幕藩体制とは江戸時代の政治体制です。諸藩が本百姓の納める年貢を基盤にして藩にいる人々を支配しました。全国の藩は武家諸法度を守らなければなりませんが、警察や裁判などは藩独自で行っていました。藩主が独自に政治を行うことができたことから、幕藩体制は現代と異なり、地方分権と言えるのかもしれません。

 

 

 



版籍奉還と廃藩置県―中央集権化に向けて

大久保利通

 

版籍奉還は1869年に全国の藩主に版(土地)と籍(人民)を明治新政府に返上させた改革のことを言います。明治新政府の大久保利通(おおくぼとしみち)木戸孝允(きどたかよし)が建議しました。薩長土肥の4藩主が先に版籍奉還を行い、他の全ての藩が薩長土肥にならって返還しました。

 

版籍奉還後、旧藩主は知藩事として幕藩体制の頃と変わらずに支配を続けました。知藩事としての給料は明治政府より受け取っていましたが、明治政府は給料を払い続けていたため財政難になっていました。廃藩置県とは1871年に幕藩体制を解体して全国を明治政府の直轄にしたことを言います。大久保利通と木戸孝允が建議しました。薩長土の3藩が御親兵を集めて武力を強化して藩をなくしました。

 

知藩事という役職はなくなり、リストラされました。旧藩の債務は明治政府が引き継ぐことになりました。明治政府は中央集権化を目指すために、廃藩置県後の府と県の数を3府302県から3府43県にまで減らしました。
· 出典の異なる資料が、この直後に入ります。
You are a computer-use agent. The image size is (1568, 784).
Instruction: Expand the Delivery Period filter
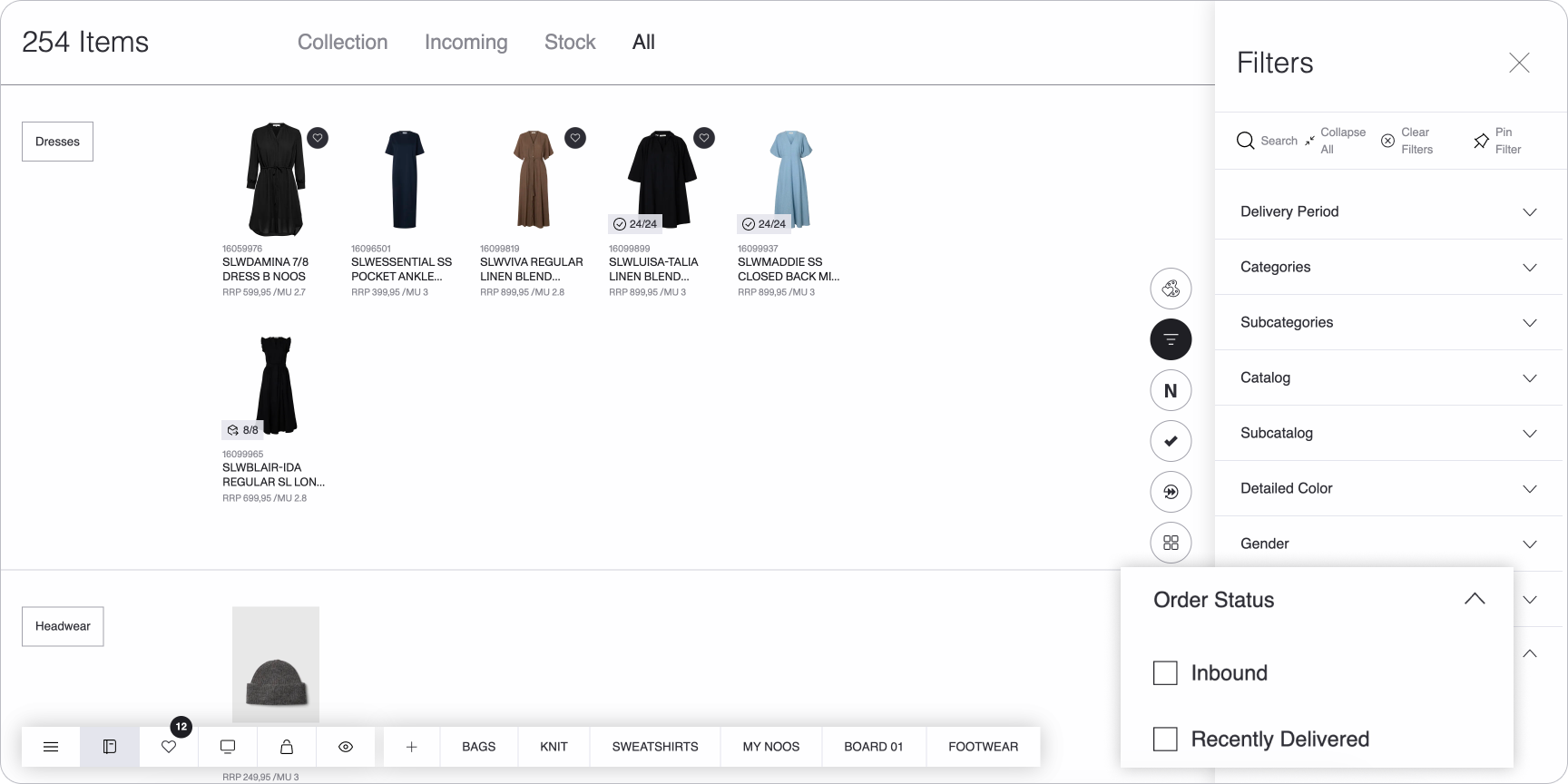pyautogui.click(x=1388, y=211)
府は東京・大阪・京都の重要地に置かれました。廃藩置県により全国の府県の首長は府知事・県令と呼ばれました。ただし、当時の府知事・県令は、戦後の都道府県知事とは異なり、中央からの派遣された人で、選挙では選ばれていません

 

 

幕末ライターオフィス樋口の独り言

三国志ライター オフィス樋口

 

 

今回は版籍奉還と廃藩置県によって中央集権化に至るまでの過程を取り上げました。明治政府が中央集権化という構造改革を成し遂げられた理由として西郷隆盛が重要な役割を果たしたことが挙げられます。戊辰戦争後の明治政府は財政基盤と兵力が脆弱でした。NHKの連続テレビ小説『あさが来た』で見られたように、明治政府は大阪の商人から借金をしていました。

 

幕末 大砲発射

 

明治政府は借金を元手に幕府を倒し新政府を立ち上げていました。また、明治政府は地租改正という税制改革で農民に負担を強いていたことから暴動も起こっていました。明治政府の立て直しのために、大久保利通ら明治政府は鹿児島に戻っていた西郷隆盛を東京に呼び出します。東京に上京した西郷隆盛は改革を断行しました。西郷隆盛がいたから版籍奉還と廃藩置県という中央集権化という国の形を大幅に変える改革を成し遂げることができました。

 

 

不満を持っている志士(武士・兵士・村人)

 

西郷は明治政府内で陸軍大将となり、版籍奉還と廃藩置県の改革をしていましたが、明治六年の政変で下野します。その後、不平士族による最後の反乱・西南戦争で自害しました。最後に、戦前の府知事・県令は選挙で選ばれていませんが、戦後になって都道府県知事は選挙で選ばれます。選挙で都道府県知事は選ばれていますが、未だに中央集権化の体制は残っています。中央集権化から地方分権に向けて、道州制の議論が行われています。今後の中央集権から地方分権に向けての議論にも注目したいと思います。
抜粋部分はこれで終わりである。